* [Selected passage]:
In recent years, the rise of deep learning has presented new opportunities for PQD classification. CNNs, as a powerful deep learning model, have been widely applied in image recognition, signal processing, and related fields [30]. By leveraging convolutional and pooling layers, CNNs can automatically extract features from signals, reducing the need for manual feature engineering while enhancing classification accuracy to some extent [31, 32]. However, CNNs also face challenges when applied to PQD signals. First, CNN models are typically highly complex and require a large number of parameters for training, which not only increases computational resource consumption but also prolongs training time, making real-time applications difficult. Second, CNNs struggle with distinguishing highly similar disturbance signals (e.g., interruptions and voltage sags), often leading to misclassification. This issue is further exacerbated by the potential introduction of redundant, non-essential features during feature extraction, which reduces classification efficiency.

In parallel, Transformer-based models, such as Vision Transformers (ViTs) and Swin Transformers, have recently emerged as competitive alternatives to CNNs in image and signal classification tasks [33, 34]. These models leverage self-attention mechanisms to capture global dependencies across the input, demonstrating strong performance in various vision applications [35]. However, despite their promising results, Transformer models exhibit several limitations in the context of PQD classification. First, they typically require substantial computational resources and memory, which hampers their feasibility for real-time deployment in embedded or resource-constrained power systems. Second, while Transformers excel at modeling global structures, they may overlook subtle local disturbances that are critical for fine-grained classification of PQD types. This limitation affects their robustness and accuracy when applied to transient and high-noise scenarios frequently encountered in real-world power systems. Similarly, popular deep learning models such as BiLSTM [36], GRU [37], and Deep Belief Networks (DBN) [38] improve classification accuracy but face challenges related to model size and computational speed.

To overcome the limitations of traditional CNNs and Transformer-based models in PQD classification, researchers have increasingly turned to lightweight neural networks such as EfficientNet (B0), GhostNet, and MobileNetV3, which have attracted considerable attention in recent years due to their efficiency and compact design [39]. However, each exhibits varying degrees of limitations in terms of feature extraction capability, architectural flexibility, or deployment adaptability. Table 1 lists the comparative analysis and shows their differences.

Table 1

Table 1. Comparison of lightweight convolutional neural networks.

* [Provided material]:
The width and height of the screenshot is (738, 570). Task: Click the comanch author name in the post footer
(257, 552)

---

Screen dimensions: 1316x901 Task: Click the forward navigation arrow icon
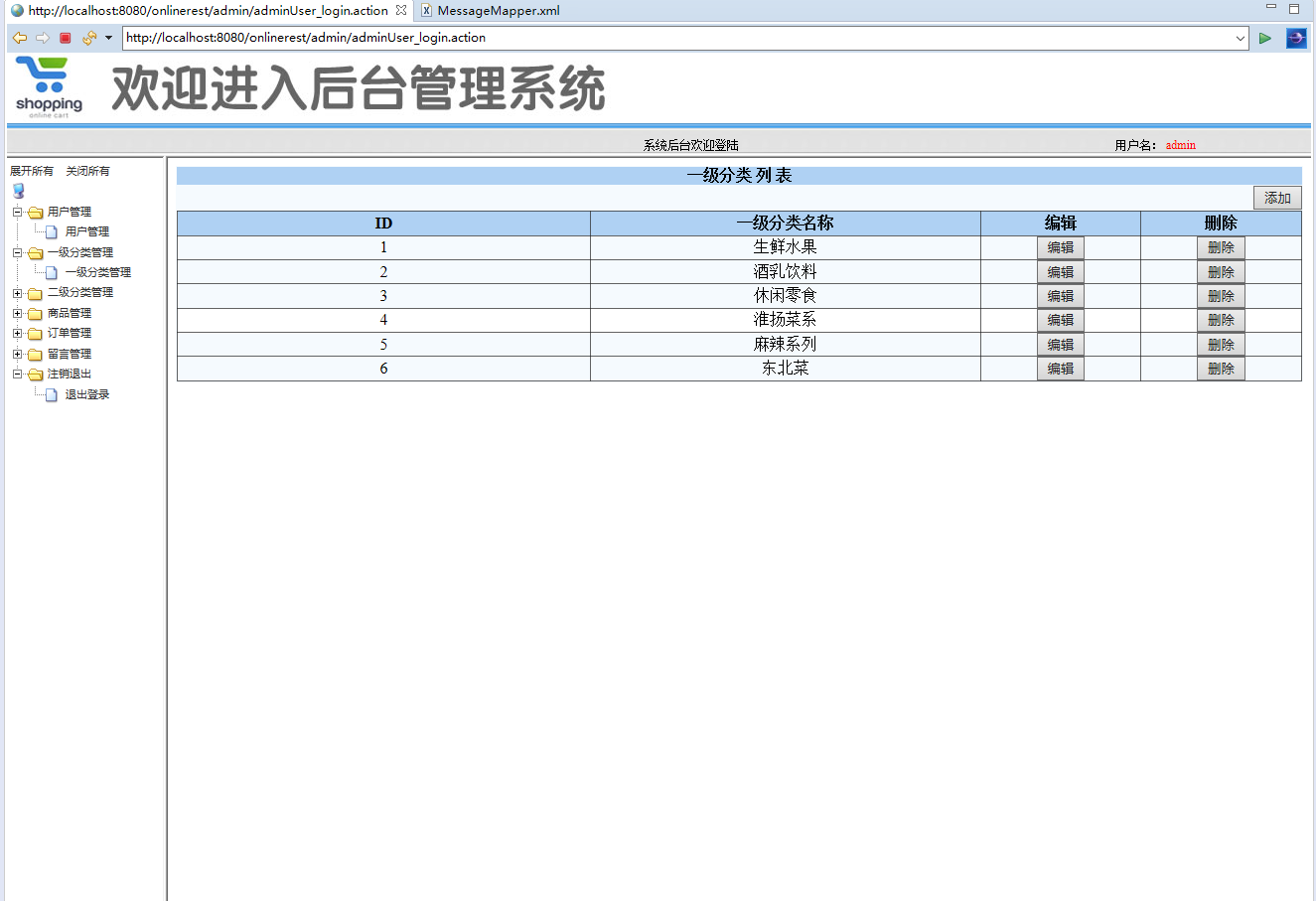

* [Exercise instructions]:
1. Using the passage on PQD classification, answer each item below.
(a) Which pair of highly similar disturbance signals does it say CNNs often misclassify?
(b) Which two Transformer-based models does it name?
(c) Which three lightweight neural networks does it list?
2. Repeat the passage on PQD classification word for word, from "To overcome the" up to and including "shows their differences.".

* [Exercise answers]:
1.
(a) Interruptions and voltage sags.
(b) Vision Transformers (ViTs) and Swin Transformers.
(c) EfficientNet (B0), GhostNet, and MobileNetV3.

2.
To overcome the limitations of traditional CNNs and Transformer-based models in PQD classification, researchers have increasingly turned to lightweight neural networks such as EfficientNet (B0), GhostNet, and MobileNetV3, which have attracted considerable attention in recent years due to their efficiency and compact design [39]. However, each exhibits varying degrees of limitations in terms of feature extraction capability, architectural flexibility, or deployment adaptability. Table 1 lists the comparative analysis and shows their differences.